Namaku Aisyah, aku adalah seorang ibu rumah tangga, usiaku baru 23 tahun. Aku kawin pada usia 20 dengan seorang pemuda berumur 4 tahun diatas usiaku.
Setelah 2 tahun menikah, aku mendapatkan momongan seorang anak laki-laki yang kini berusia 1 tahun, betapa senangnya hari-hariku mempunyai anak yang lucu dan sehat.
Suamiku bekerja sebagai sopir taxi, yang pendapatannya tidak begitu besar, malah kadang-kadang sumiku sering nombok untuk setoran, karena penumpang taxi sejak krismon makin berkurang saja. Apalagi saat ini perusahaan armada taxi di Jakarta makin menjamur.
Skil suamiku hanya sebatas membawa mobil, jadi mau tidak mau mencari nafkah dengan menjadi sopir.
Hari itu Kamis, tanggal 23 Mei 1998. Jam dinding Seiko di kamarku sudah menunjukkan pukul 11 malam. Saat itu aku sedang menyusui si Udin yang rewel menangis terus menurus sejak maghrib tadi.
Seharusnya, Anto suamiku sudah ada di rumah karena selama ini ia berangkat ke pool taxi pukul 9 pagi dan tiba di rumah tidak lebih dari jam 10 malam.
Aku makin gelisah, anakku bertambah rewel seolah-olah ada firasat buruk yang akan menimpa keluargaku.

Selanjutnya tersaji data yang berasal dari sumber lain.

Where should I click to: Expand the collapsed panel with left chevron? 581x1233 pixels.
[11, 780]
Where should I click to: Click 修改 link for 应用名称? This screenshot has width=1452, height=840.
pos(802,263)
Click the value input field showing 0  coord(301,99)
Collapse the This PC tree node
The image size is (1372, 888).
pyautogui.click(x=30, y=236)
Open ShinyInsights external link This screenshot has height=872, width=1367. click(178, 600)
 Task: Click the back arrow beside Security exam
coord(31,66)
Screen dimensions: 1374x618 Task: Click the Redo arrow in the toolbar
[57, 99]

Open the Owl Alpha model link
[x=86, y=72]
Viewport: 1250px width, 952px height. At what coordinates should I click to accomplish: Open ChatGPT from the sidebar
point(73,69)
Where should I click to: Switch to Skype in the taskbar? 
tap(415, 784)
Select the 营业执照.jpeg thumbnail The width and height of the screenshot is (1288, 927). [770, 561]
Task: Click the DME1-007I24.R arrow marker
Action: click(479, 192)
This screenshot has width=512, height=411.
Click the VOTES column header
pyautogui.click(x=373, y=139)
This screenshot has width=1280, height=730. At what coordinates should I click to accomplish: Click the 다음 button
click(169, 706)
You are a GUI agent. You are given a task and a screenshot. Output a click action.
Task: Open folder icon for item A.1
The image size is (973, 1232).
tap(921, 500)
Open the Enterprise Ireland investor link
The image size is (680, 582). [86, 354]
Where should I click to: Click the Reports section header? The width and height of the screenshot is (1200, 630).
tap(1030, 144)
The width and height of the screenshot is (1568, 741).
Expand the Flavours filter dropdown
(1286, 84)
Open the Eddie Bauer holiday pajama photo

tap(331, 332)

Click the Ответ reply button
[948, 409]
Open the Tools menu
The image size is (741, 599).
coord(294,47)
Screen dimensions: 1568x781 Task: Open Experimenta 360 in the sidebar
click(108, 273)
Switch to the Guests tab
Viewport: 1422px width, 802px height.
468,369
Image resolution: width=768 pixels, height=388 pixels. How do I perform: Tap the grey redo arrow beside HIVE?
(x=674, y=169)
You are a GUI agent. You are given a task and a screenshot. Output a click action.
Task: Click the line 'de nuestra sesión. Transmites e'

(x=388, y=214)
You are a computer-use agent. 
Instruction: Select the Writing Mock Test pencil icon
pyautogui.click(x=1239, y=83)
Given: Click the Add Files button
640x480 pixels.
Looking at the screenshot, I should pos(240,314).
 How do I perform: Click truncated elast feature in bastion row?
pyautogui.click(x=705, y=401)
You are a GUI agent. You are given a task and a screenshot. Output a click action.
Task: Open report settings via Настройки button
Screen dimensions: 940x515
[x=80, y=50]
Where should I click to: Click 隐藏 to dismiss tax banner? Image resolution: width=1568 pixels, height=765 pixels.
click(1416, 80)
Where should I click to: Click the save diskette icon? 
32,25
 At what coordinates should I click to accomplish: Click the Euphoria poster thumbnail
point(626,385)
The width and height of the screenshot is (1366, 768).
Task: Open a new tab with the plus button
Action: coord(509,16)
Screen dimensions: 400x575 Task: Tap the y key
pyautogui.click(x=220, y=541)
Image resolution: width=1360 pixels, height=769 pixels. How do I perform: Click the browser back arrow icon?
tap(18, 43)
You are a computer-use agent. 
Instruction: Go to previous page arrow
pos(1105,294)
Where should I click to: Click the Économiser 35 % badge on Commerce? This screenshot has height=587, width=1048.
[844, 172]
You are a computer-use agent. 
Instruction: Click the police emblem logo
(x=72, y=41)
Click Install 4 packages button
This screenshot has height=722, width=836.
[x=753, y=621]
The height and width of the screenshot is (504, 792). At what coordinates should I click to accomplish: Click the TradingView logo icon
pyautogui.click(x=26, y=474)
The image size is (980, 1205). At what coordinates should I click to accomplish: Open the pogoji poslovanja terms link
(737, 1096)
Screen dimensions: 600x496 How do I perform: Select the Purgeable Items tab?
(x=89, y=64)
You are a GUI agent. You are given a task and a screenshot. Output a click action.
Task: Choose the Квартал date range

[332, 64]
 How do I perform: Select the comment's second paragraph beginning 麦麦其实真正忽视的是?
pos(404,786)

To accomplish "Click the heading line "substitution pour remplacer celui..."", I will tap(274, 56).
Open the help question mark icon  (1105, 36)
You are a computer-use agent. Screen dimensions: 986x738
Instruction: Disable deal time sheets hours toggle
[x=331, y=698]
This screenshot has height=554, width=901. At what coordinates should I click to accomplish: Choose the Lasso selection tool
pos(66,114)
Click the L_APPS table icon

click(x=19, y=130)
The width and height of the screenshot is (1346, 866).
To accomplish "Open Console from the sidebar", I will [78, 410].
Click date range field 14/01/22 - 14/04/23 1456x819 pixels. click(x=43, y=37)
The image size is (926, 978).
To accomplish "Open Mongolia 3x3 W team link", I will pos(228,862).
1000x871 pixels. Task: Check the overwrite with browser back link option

Aku terkejut tiba-tiba saja pintu rumah kontrakanku di ketok oleh seseorang yang memanggil-manggil namaku. “Aisyah.. Aisyah.. buka pintunya.” Aku tidak mengenali suara itu, buru-buru kuhampiri daun pintu itu dan kubuka.
Artikel Terkait
“Oh Pak RT..” ujarku, “Ada apa Pak,” lanjutku. Belum sempat Pak RT menyahut, sekonyong-konyong dua orang berseragam polisi menimpali pembicaraan.
“Ibu istrinya Anto,” ujar salah seorang polisi yang perawakannya agak gempal dan di dadanya terpampang label namanya: Firman, dengan pangkat Pratu.
“Betul Pak,” ujarku singkat.
“Suami Ibu sekarang ada di Polsek, karena terlibat suatu tindak kriminal, sekarang Ibu kami jemput untuk menjenguk suami Ibu, sekalian nanti kami akan meminta keterangan dari Ibu.” ujar Pratu Firman. Lanjut baca!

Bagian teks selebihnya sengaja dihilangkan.